SOURCE MATERIAL section start

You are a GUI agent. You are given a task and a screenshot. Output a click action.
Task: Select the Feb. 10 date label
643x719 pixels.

SOURCE MATERIAL section end
SOURCE MATERIAL section start

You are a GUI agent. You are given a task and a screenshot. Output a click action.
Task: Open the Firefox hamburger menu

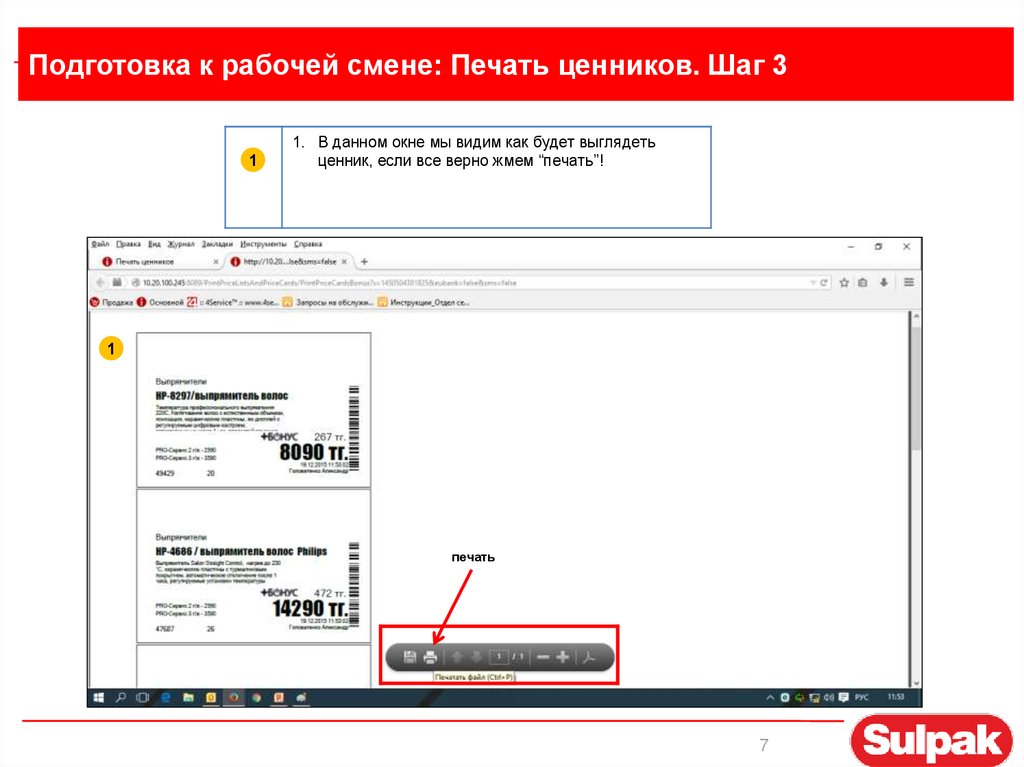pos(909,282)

SOURCE MATERIAL section end

Above are the records. Copy the lines beginning at the one that has "Task: Select the Feb. 10 date label" and ending with the one that has "643x719 pixels.", unchanged.

THE COMPLETED TASK:
Task: Select the Feb. 10 date label
643x719 pixels.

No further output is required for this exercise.